The website of the global union federation for food, agriculture, hotel, restaurant, catering, tobacco and beverages sectors. The site lists its affiliates worldwide and is available in 6 different languages. There are links to regional offices, urgent actions, viewpoints and editorials on topical issues and a News and Information link relevant to general membership. For more specific news and items, a sector or company search can be selected. The number of items varies considerably between companies, but there is a facility for Members Only to log on, and for whom a larger selection of items is available. UK members (AMICUS, BFAWU, GMB, TGWU, USDAW) can apply to their national HQ, or national secretaries for IUF sectors, to obtain log-ins.
Here you can find a wealth of information about the work of the coalition of British trade unions and other organisations in supporting the rights, and struggle for peace and social justice of Columbian people. The site has easy to use links: About giving further information on Justice for Columbia; Projects, Resources and Urgent Actions - a must once an image of Columbia today has begun to reveal itself (see Videos above). Especially valuable is the JFC Shop link - from which you can order the quarterly journal, posters (suitable for the Union office), booklets and articles.

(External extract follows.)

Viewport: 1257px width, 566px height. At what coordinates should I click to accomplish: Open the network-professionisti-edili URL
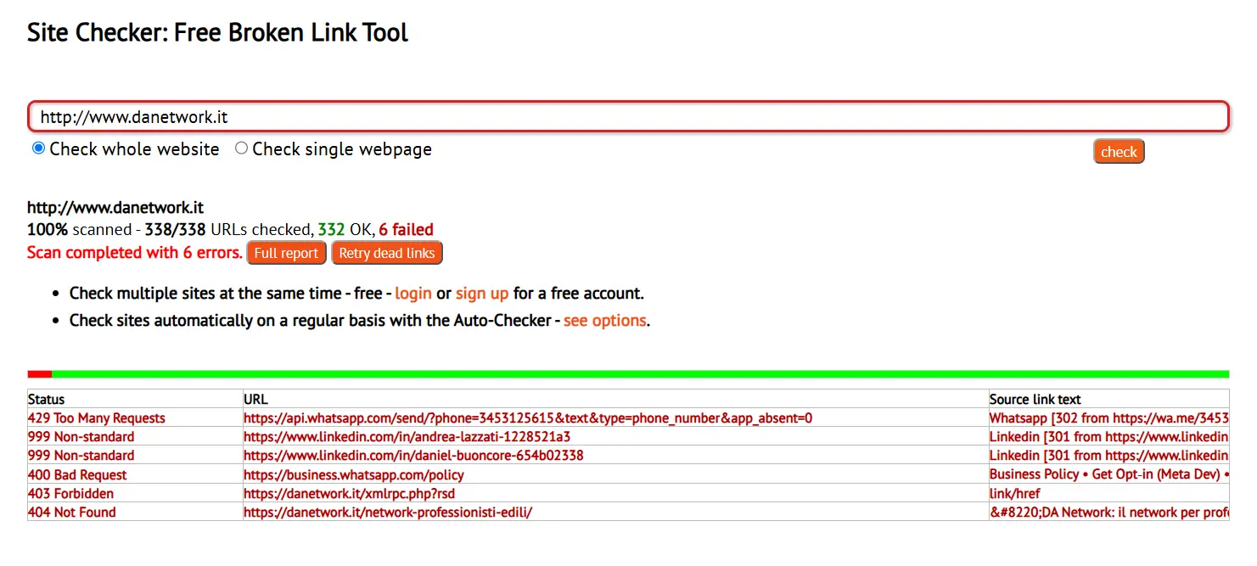tap(388, 513)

The web site of the campaign that supports garment workers' efforts worldwide to improve their working conditions has a clear sector focus, with workers' rights and trade unions at its centre. Follow the Background/Union rights and other sub-links or Campaigns for an overview of how this NGO works. Active in supporting trade unions locally, pressurizing company owners and brand managers, and in generally bringing campaigns home to consumer countries, you will find the site always has opportunities for individual or collective support .
This is an invaluable site for all trade unionists. It provides up-to-date information on the trade union movement around the world. It has a facility for single country searches, and links to online forums, campaigns, subscription to weekly mailings, plus guidance on how to set up and maintain a website. For trade union educators this is a rich source of items for background information and potential case studies, using current or archived articles.
This is the UK site of the Global Call to Action against poverty (see www.whiteband.org for other country links). The TUC is one of the more than 200 civil society organisations organising events and actions. The links provide information on why the call for urgent action on Trade Justice, Drop the Debt and More and Better Aid. Originally constructed for the 2005 global call to action, the site provides information on ongoing campaign activities.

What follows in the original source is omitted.